Like we've had, we basically had growth that continuously accelerated,
albeit at a slow pace from pretty much the dawn of time through the 1970s.
Yeah.
And then it slowed down.
Different countries have had different, different ebbs and flows of growth.
But overall, that's been the story is just gradual growth, gradual acceleration.
So we're either at a unique time period because that's stopping.
And, you know, economies, total factor productivity grew and accelerated for a while, and then it stopped growing so much.
And that's just where we are.
That's interesting.
It would be interesting to figure out why that is.
Or we're at an interesting time in history because there will be specific technologies that actually do accelerate productivity growth.
And it's really worth it to know what those are.
Because if you go back and you look at the specific technologies that, say, led the first industrial revolution or led the second industrial revolution or led the information.
technology revolution, they are all associated with people making lots and lots of money.
And even the people who didn't get extremely rich, they had really interesting lives.
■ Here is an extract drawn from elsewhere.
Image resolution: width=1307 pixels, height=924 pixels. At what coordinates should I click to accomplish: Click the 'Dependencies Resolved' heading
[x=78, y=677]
So it is very worth figuring out if we're in year 10 of another one of those 50-year deployment cycles.
Yeah. Final question. I mean, I kind of asked this earlier when I asked what kinds of books to read.
But when you're trying to figure out the answer to that question, which I'm very much interested in, other than reading your newsletter, should you be looking at, you know, like doing a deep dive and how something in the world works today?
Are you trying to understand, should you be trying to understand history?
Like, what is the most relevant lens to be looking at here?
History is a lot easier because we've seen how things played out.
If you're looking at things that are contemporary trends, you have a couple problems.
One is that a lot of people writing about them have an agenda because they either want something
to happen or they don't want it to happen.
There's also the meta agenda thing where the people who are really busy making it happen
don't have time to write books.
And the people who got left behind one way or another, they do have time.
So there are a lot of selection effects that make the data noisier.
On the other hand, there's a lot more data.
And if you go back and look at earlier historical events,
you may not be able to find much at all.
Or, you know, you'll find a handful of sources and you've exhausted your material.
So you do have that tradeoff.
I go back and forth.
So I, and it's not a deliberate thing, but I've noticed over time that I will generally
spend sometime writing about contemporary things,
sometimes writing about historical analogy to those things.
Sometimes I will, like right now I'm doing much of reading on central banks,
how those came about, et cetera.
And the original reason for that was just trying to figure out some questions I had
about quantitative easing for which I don't have good answers.
But I'm going back to the beginning and reading about how the Fed was put together,
all the debates around that, what the financial system looked like without central banks
and how the central banks evolved over time in their power.
and their mandate and their institutional cultures.
So that is very much a present-driven,
but history-focused project.
So I don't, maybe there's not a good answer.
Like history, you know, history is still happening.
And so you're technically reading history
if you read something that was written yesterday.
If you read it with a, you try to read it
with a pseudo-historian's perspective
where you're trying to figure out
what people will think about this in 50 or 100 years
when the debate is largely settled,
settled, or at least in 50 or 100 years where they're still debating this in history departments,
what will be the main schools of thought and what will be the strengths and weaknesses of those
schools of thought, that is probably the right attitude to have courts and merit events.
Awesome. Burn, thanks so much for your time. Any time. Thanks.